After locating the line that holds "[Promo Codes &", transcribe it and each following line to the end of the records, changing nothing and adding nothing.

Start of Extracted entries

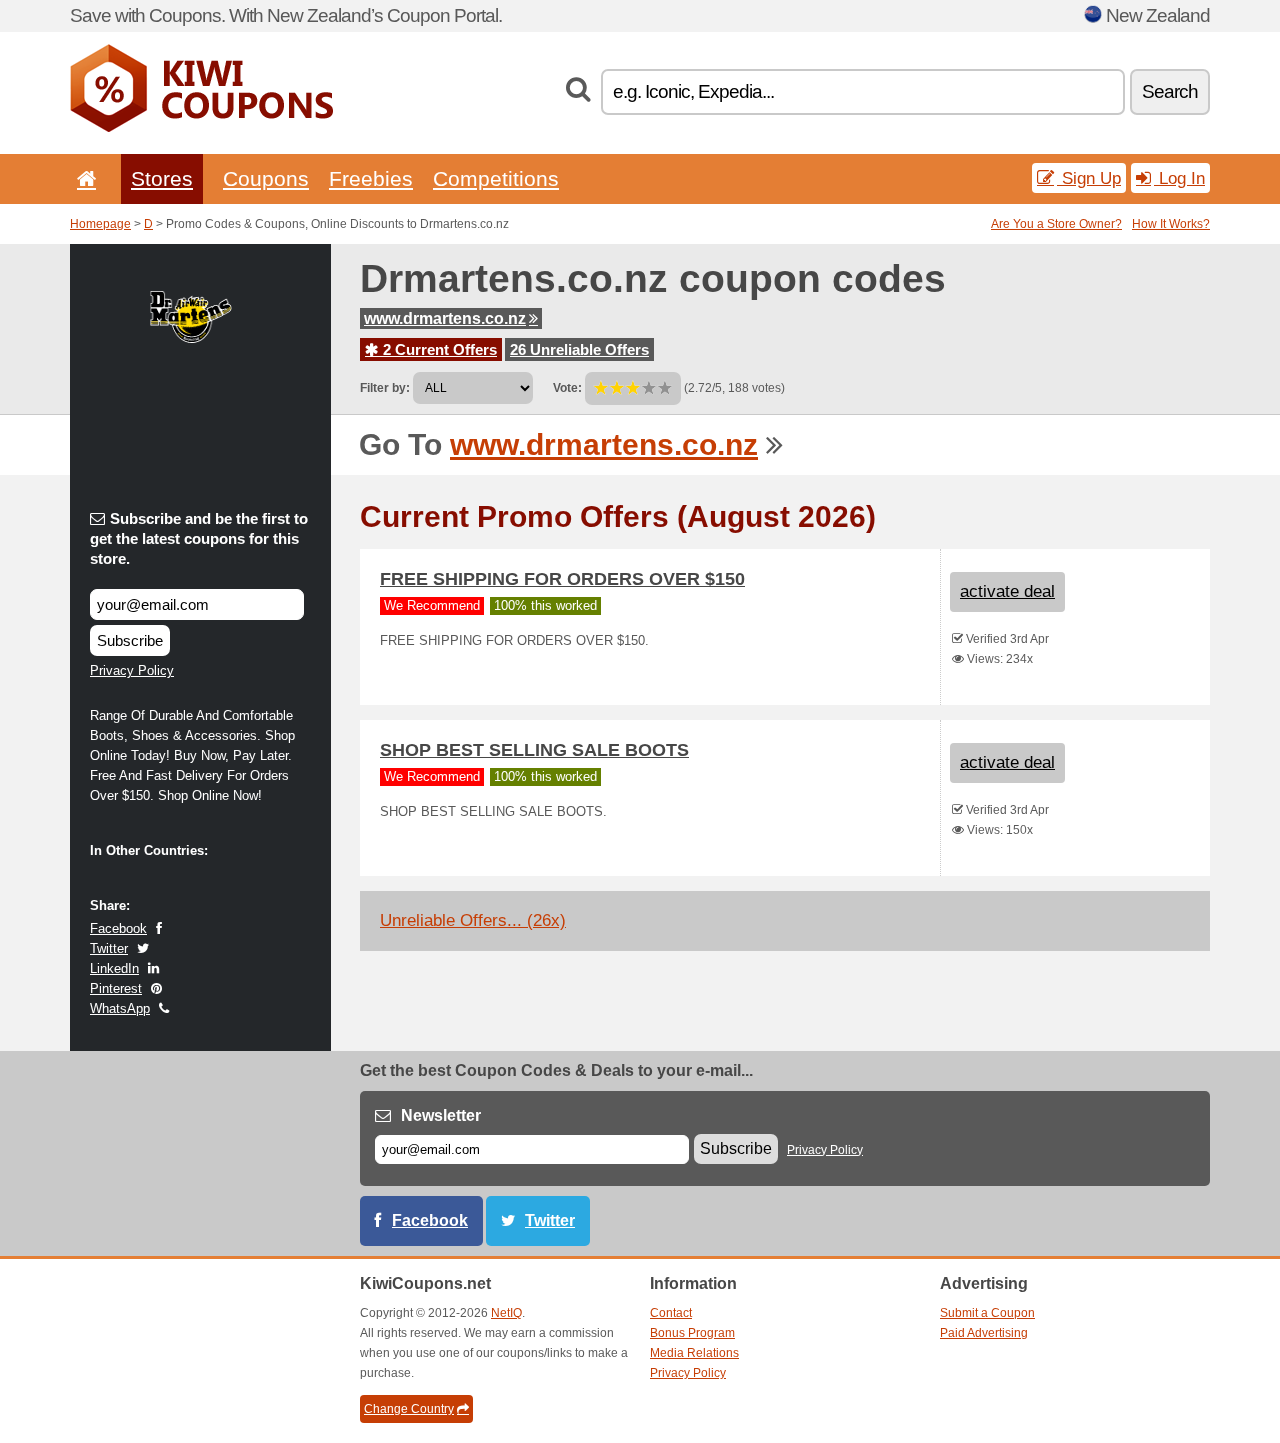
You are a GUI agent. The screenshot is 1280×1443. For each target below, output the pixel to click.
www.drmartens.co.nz (445, 318)
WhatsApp (120, 1008)
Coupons (266, 178)
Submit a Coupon (987, 1313)
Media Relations (694, 1353)
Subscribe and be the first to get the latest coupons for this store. (199, 538)
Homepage (100, 224)
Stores (162, 178)
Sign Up (1089, 178)
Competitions (496, 178)
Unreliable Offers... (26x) (473, 920)
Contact (671, 1313)
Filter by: (385, 388)
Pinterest (116, 988)
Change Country (409, 1409)
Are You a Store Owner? (1056, 224)
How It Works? (1171, 224)
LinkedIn (114, 968)
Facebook (118, 928)
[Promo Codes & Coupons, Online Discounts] (201, 128)
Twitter (109, 948)
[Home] (83, 178)
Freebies (371, 178)
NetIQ (506, 1313)
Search (1170, 91)
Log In (1179, 178)
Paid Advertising (984, 1333)
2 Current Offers (438, 349)
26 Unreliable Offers (579, 349)
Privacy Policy (132, 670)
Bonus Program (692, 1333)
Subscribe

End of Extracted entries

• [Final answer]:
[Promo Codes & Coupons, Online Discounts] (201, 128)
Twitter (109, 948)
[Home] (83, 178)
Freebies (371, 178)
NetIQ (506, 1313)
Search (1170, 91)
Log In (1179, 178)
Paid Advertising (984, 1333)
2 Current Offers (438, 349)
26 Unreliable Offers (579, 349)
Privacy Policy (132, 670)
Bonus Program (692, 1333)
Subscribe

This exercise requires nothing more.